- [SOURCE PASSAGE]:
Marcia Resnick, Re-visions & Other Visions @Deborah Bell

JTF (just the facts): A total of 40 photographic works, variously framed and matted, and hung against white walls in the main gallery space and the side hallway.

The following works have been included in the show, grouped by project name:

  • 1 gelatin silver print on linen, 1974, sized roughly 50×73 inches, unique
  • See Changes: 2 gelatin silver prints with applied oil paint and pencil, 1974, sized 16×20 inches
  • See: 2 gelatin silver prints, 1974, sized 16×20 inches
  • Landscape/Loftscape: 4 gelatin silver print diptychs, 1976, each 16×20 inches
  • Two Girls: 2 gelatin silver prints, 1975, sized 8×10 inches
  • Re-Visions: 16 gelatin silver prints with pencil, 1978, sized 6×9, 8×10, 16×20 inches
  • Punks, Poets, and Provocateurs: NYC Bad Boys 1977-1982: 5 gelatin silver prints, mid 1970s, 1978, 1979, sized 8×10 or 11×14 (or reverse)
  • Resnick’s Believe -It-Or-Not: 8 gelatin silver prints with captions in pencil, 1979, 1980, 1981, sized 14×11 inches

(Installation shots below.)

Comments/Context: This gallery show of the work of Marcia Resnick is a straightforward career survey in the truest sense. It skims along the tops of the waves, providing a selection of representative works from the photographer’s best known projects, with a sprinkling of lesser known but smartly crafted works and rarities added in to provide further context. For those who have heard Resnick’s name in passing of late, but have yet to fully take in the breadth of her artistic perspective, this show provides an effective one-stop summary.

With the recent resurgence in interest in 1970s feminist photography and female photographers more broadly, Resnick’s durable contributions are slowly being rediscovered and better appreciated, with museums and major collectors diving back into her work from that period to fill in the now more obvious gaps in their key holdings. With the benefit of hindsight, we can see that Resnick’s work from the 1970s provides an important bridge between photoconceptualism and feminist photography, her cleverness about the medium itself and its limits often used to interrogate female roles and vantage points with incisive off-kilter visual humor.

Resnick’s most famous project is a series of images entitled Re-Visions she made in 1978, and vintage prints from the project form the main body of this gallery show. The images track episodes in the life of an adolescent girl, matching her interior thoughts and confessions (found in hand-written pencil annotations) with carefully staged photographs. The pairings are consistently inspired and self-deprecating, the stories of the young woman’s routines, interests, fears, quirks, and obsessions made incisively visual. Here, singular moments find her reading with a flashlight under a sheet at night, re-enacting scenes from violent movies with a kitchen knife, sneaking licks of icing from her birthday cake, reading the endings of books before the beginnings, and confessing her mortal fear of clowns, among other teenage truths. A high-quality facsimile reprint edition of Resnick’s original Re-Visions photobook was published last year (reviewed here), making the entire body of work that much more accessible, and the hand-trimmed, painstakingly captioned vintage prints on display here are now deservedly sought after.

- [DATA SEGMENT]:
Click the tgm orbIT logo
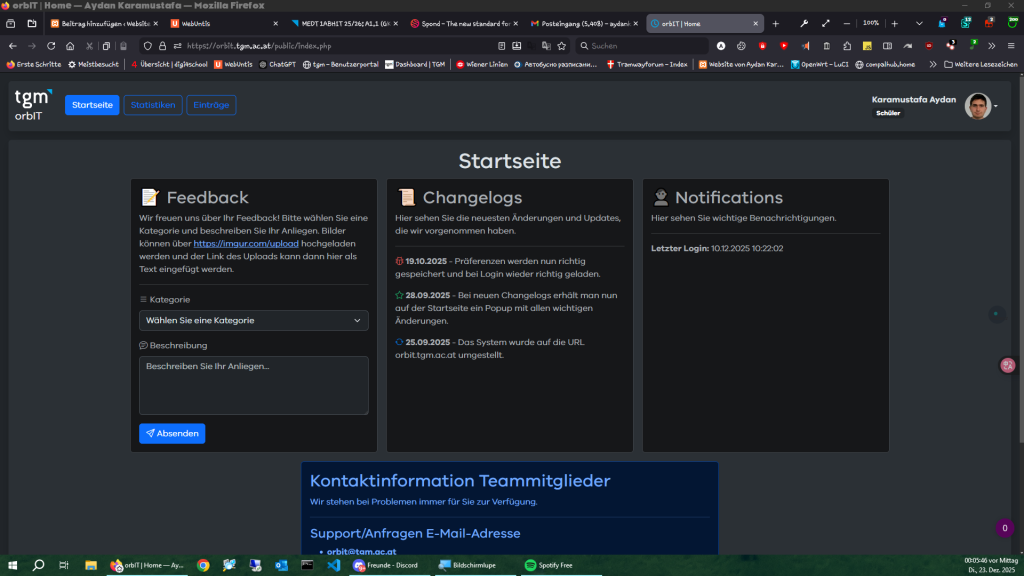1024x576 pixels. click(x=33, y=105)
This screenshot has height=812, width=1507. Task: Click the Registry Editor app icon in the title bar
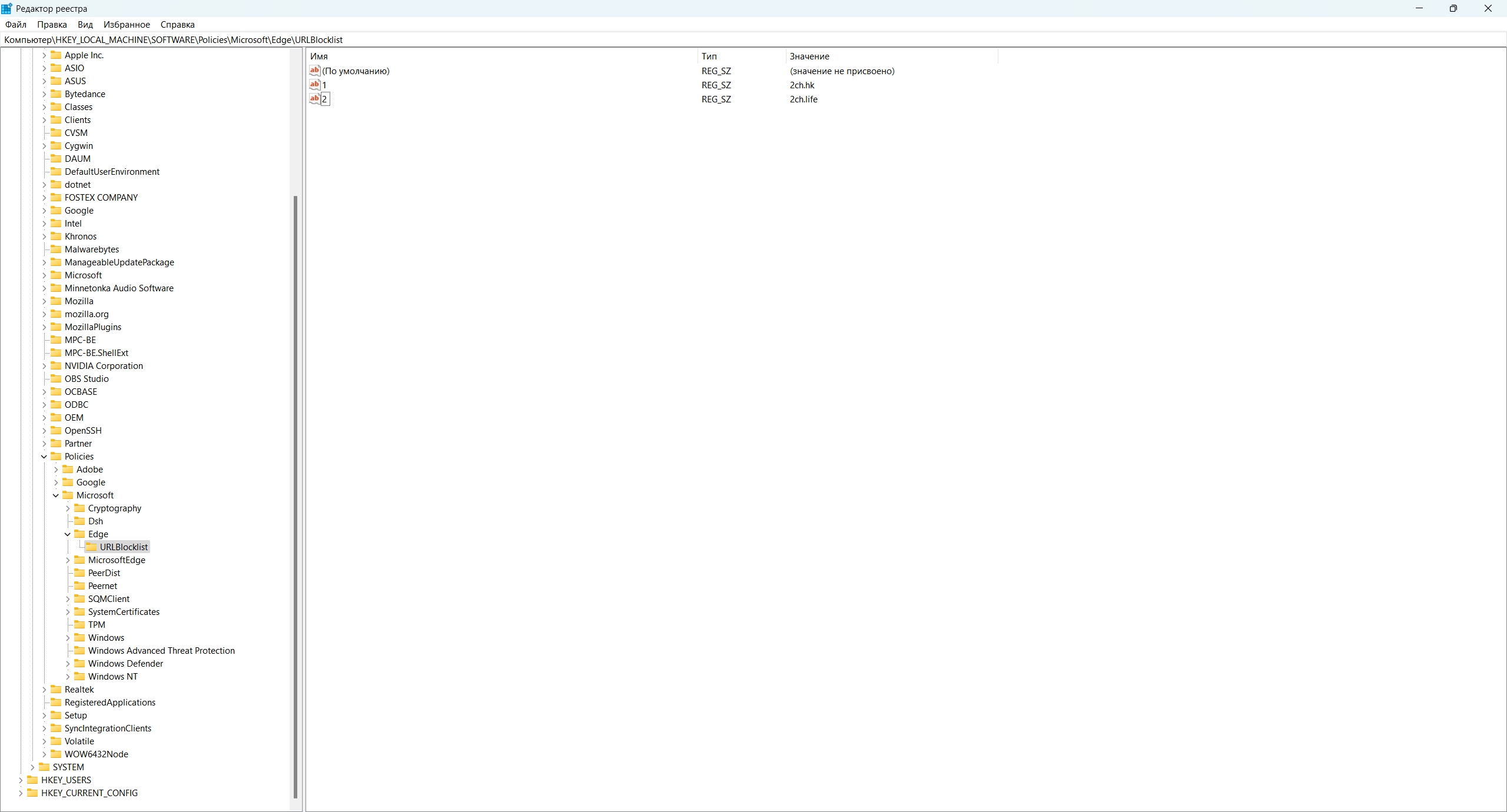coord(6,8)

- [WHAT THIS TASK INVOLVES]: Extend the review of the Marcia Resnick gallery show, picking up after its last sentence. The material comes from a different source than the text.

- [RESPONSE TO THE EXERCISE]:
In a sense, the rest of the show provides before and after context for Re-Visions. Resnick’s early works are more overtly conceptual, exploring the nature of seeing (and re-seeing), and experimenting with subtle overpainting to transform photographic clarity into approximation, with the Two Girls images from 1975 offering the most overt stepping stone precursor to Re-Visions. (A 2016 gallery show, reviewed here, focused more deeply on this earlier work.) During and after Re-Visions, Resnick turned her attention to portraiture, with a particular interest in the downtown New York scene. Many of these images were of men, providing an intriguing foil to the female issues that had occupied her previously. (A 2011 gallery show, reviewed here, focused on her late 1970s portraits.)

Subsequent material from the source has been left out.